From Kommunistisk Politik
No. 26, December 23, 2000

The Union as a federal state

The many critical reactions to the Nice Treaty are throwing into confusing what it is all about: The Nice Treaty is the slide to the EU federal state. The process towards the fully developed Union, where the national states play the same role as the US states, has been put on the programme.

Evil tongues maintain that when the heads of state in the late hours of the night in Nice signed the new treaty after four days of marathon meetings, they were hardly aware of what they were signing. Afterwards, lawyers and diplomats are still disputing about the details of the decisions.

In fact, it is really true that the adopted Nice Treaty, at a number of points, differs considerably from the draft presented by the French presidency and known to the public before the Nice Summit. But it is not unusual that the treaties are being changed considerably in the last minute.

Of course, the heads of state of the fifteen EU member countries, including the Danish Prime Minister Poul Nyrup Rasmussen of the Social Democratic Party, knew exactly what they were doing: They took the decisive step towards the EU as a federal state where the single member states in the future will get the same status as the states of the US when they decided that the crown of achievement shall be the coming government conference in 2004 which will adopt a real constitution for the Union, thereby becoming "the United States of Europe".

The Nice Treaty is not a separate treaty, but it has a number of appendices and changes to the two basic treaties – the EC and EU treaties – and a number of protocols, supplements, declarations etc., including the Charter of Fundamental Rights of the European Union. They all serve to strengthen the development of the Union towards the federal state and to make the EU still more "operational" as a regional Great Power on the European continent and as a coming global superpower.

The Union of the Great Powers

The official heading of the government conference was "The Reform of the Institutions", and it was said in the propaganda that its decisive purpose was to prepare the Union for the admission of a number of countries from Eastern and Central Europe – and with it ensure the enlargement of the EU from 15 to 27 member states in the course of the first decade of the new century.

However, it was neither these candidate countries nor their problems, which was at the centre at the Nice Summit. The candidate countries were merely called in extras appearing on the "EU family pictures" at the opening. Hereafter, they were sent home to await the result of the fights behind closed doors.

The decisive questions were to pave the way for the development of the Union into a real federal state, regardless of the number of members, and to ensure the control of the European Great Powers with the process, especially to ensure the leading role of the French-German axis in a rapid development of the federal state which in the main will be finished with the constitutional conference that will be initiated under the Swedish and later on Belgian presidency next year.

In this sense, the Nice Summit was undoubtedly a success. As the French newspaper Libéracion expressed it: "The Nice Summit gave birth … to a treaty in favour of the big member states – which will lead European politics – at the expense of the small states which lost because they were divided."

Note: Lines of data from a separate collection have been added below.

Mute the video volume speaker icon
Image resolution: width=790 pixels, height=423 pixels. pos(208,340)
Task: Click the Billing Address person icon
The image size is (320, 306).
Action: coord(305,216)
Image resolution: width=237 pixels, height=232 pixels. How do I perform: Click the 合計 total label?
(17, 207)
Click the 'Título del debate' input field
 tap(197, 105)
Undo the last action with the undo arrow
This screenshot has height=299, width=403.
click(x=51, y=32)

The result of the Nice Summit is that the four big countries in the Union can never be voted down by any coalition of smaller countries.

The drawing of the federal state

All decisions of the Nice Summit point unambiguously in the same direction: towards the preparation of the Union as a federal state with its own constitution. The leading role of the Great Powers, and not at least the leading role of Germany, especially in the Council of Ministers (Council of the European Union), has been consolidated. Through the agreement on "a closer cooperation" between a group of countries, with Germany in its centre, the European Commission is being developed into a real federal government with a president who also will get extended powers as the head of the government. The common foreign and security policy is being speeded up with the rapid construction of the EU alarm force as the immediate instrument for crisis management and so-called "peace-keeping".

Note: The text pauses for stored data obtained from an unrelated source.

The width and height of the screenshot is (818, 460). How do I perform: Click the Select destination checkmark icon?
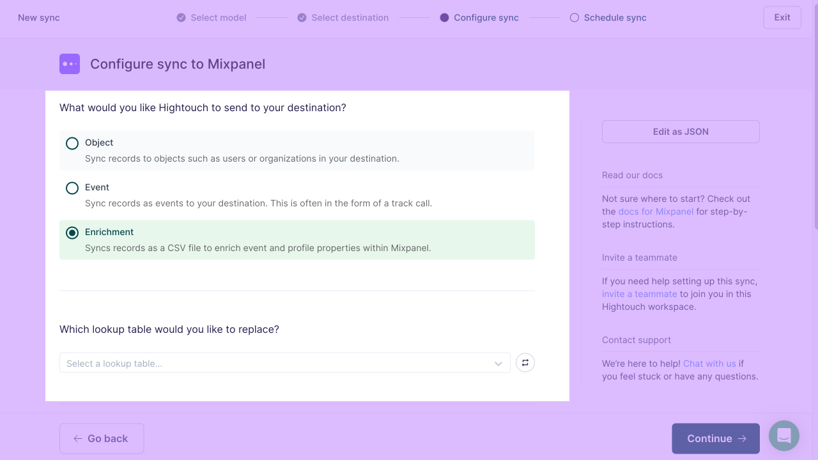pyautogui.click(x=302, y=18)
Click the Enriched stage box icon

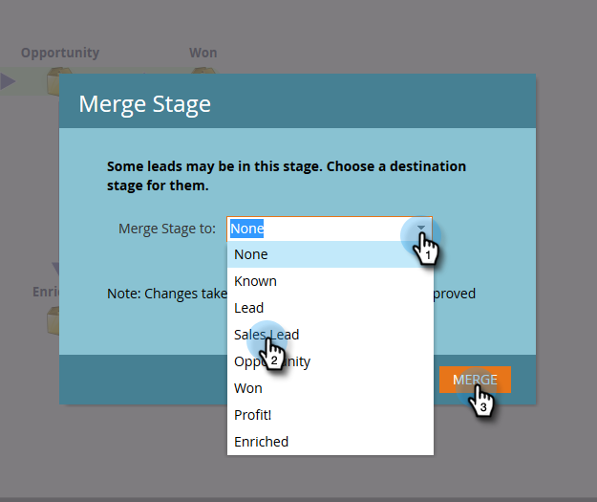click(x=53, y=321)
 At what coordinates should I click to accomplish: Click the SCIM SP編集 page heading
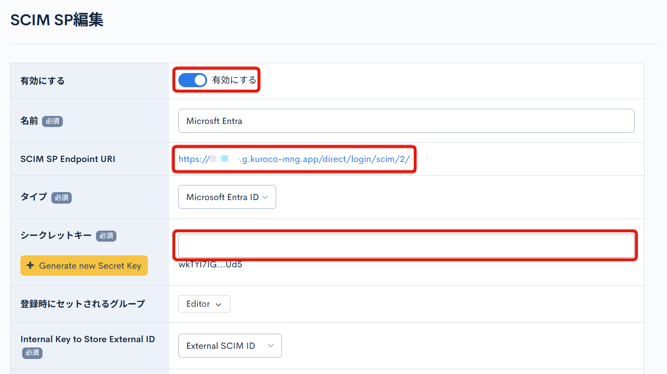[x=57, y=19]
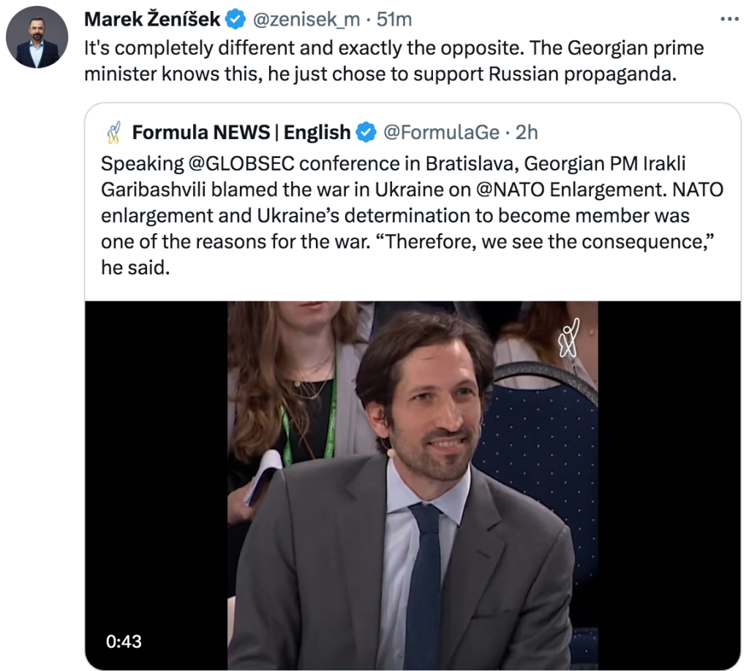This screenshot has height=671, width=749.
Task: Open the @FormulaGe handle link
Action: (441, 132)
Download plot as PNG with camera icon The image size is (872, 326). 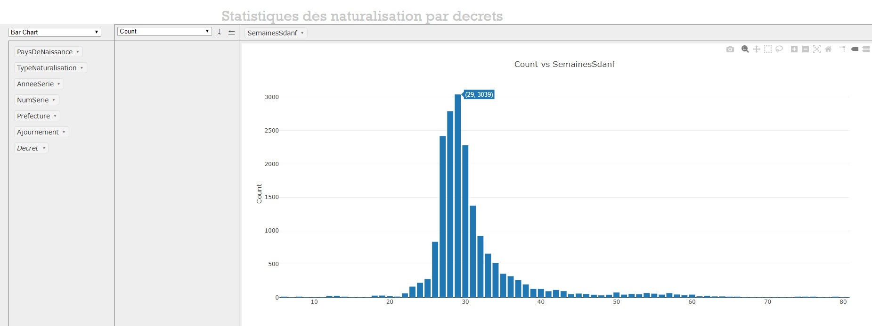tap(730, 49)
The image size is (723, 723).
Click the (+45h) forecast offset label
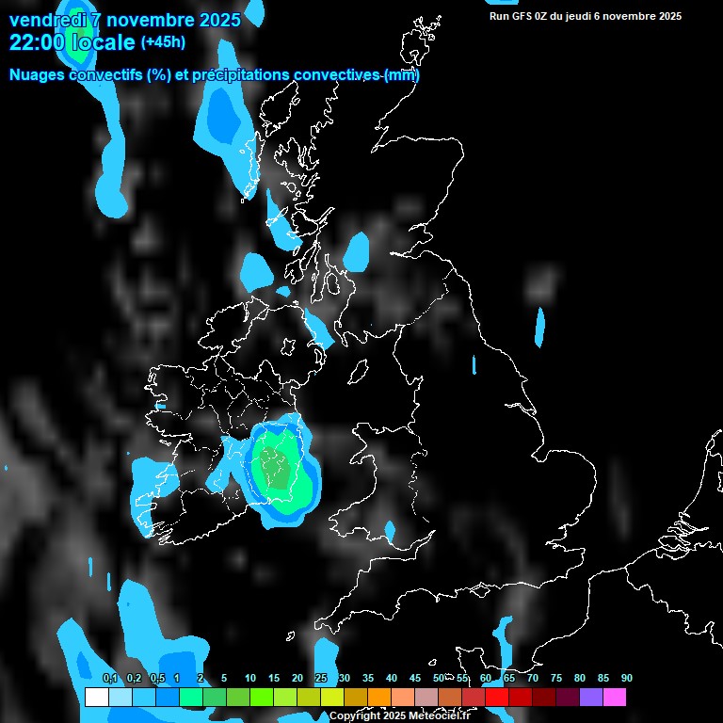163,42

And everywhere, there are headings like "the democratisation of the Union" and "getting the Union closer to the citizens".

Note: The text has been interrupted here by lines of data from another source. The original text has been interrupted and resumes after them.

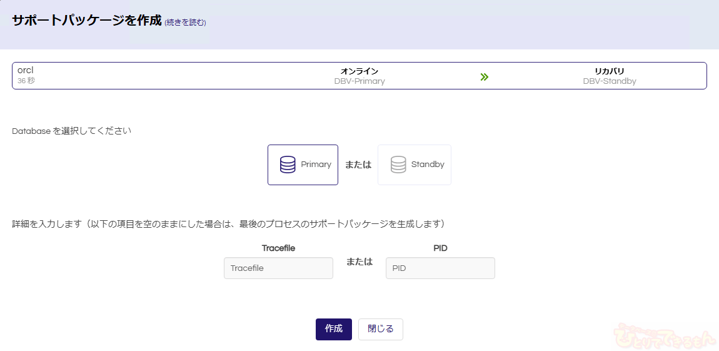Click the Tracefile column label
The image size is (719, 351).
click(x=278, y=248)
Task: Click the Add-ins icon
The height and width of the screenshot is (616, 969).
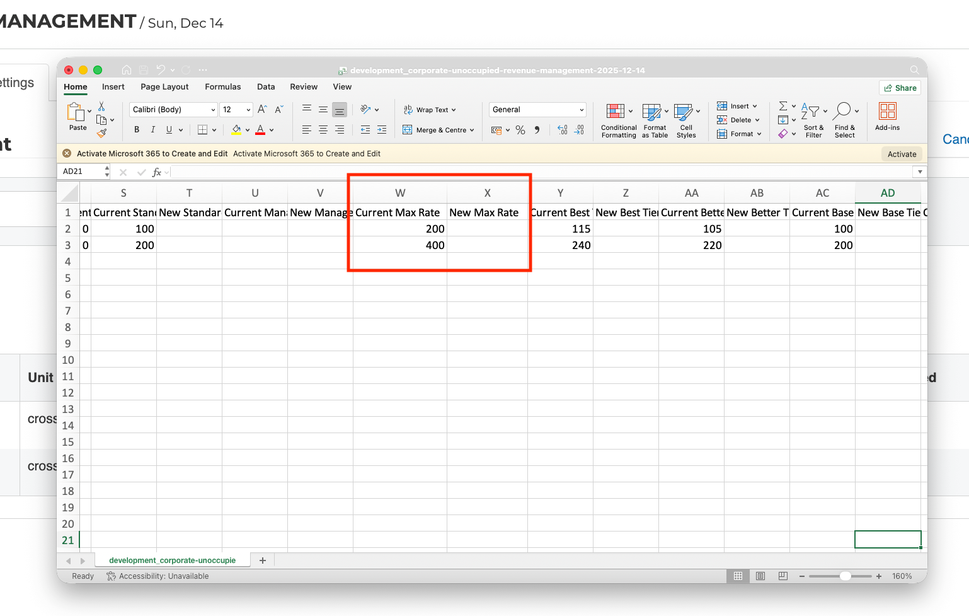Action: [x=887, y=117]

It is with slogans like these that they are attempting to sell this anti-popular project of "the United States of Europe" to the citizens in the Union who do not want this construction.

As it was given beforehand, Nyrup Rasmussen and the united Union politicians were happy about the Nice Treaty and claimed that "most of Denmark’s wishes were granted," and that there is no need for a referendum on the treaty. Just as expected beforehand, there was a lot of criticism from different countries, especially the small ones, and from the federalists, not at least the European Parliament and the European Trade Union Confederation (ETUC) that are criticising the federal development for not moving fast enough (sic!) as well as the lack of "democracy" and "social dimension" in the Union. All this is nothing but noise that serves the purpose of hiding that the Nice Summit was a giant step towards the Union as a federal state.

A referendum on the Nice Treaty, which reduces the Danish influence and changes the conditions of affiliation to the two basic treaties, would be obvious seen from a democratic point of view, but the Danish Union politicians do not at all share this view.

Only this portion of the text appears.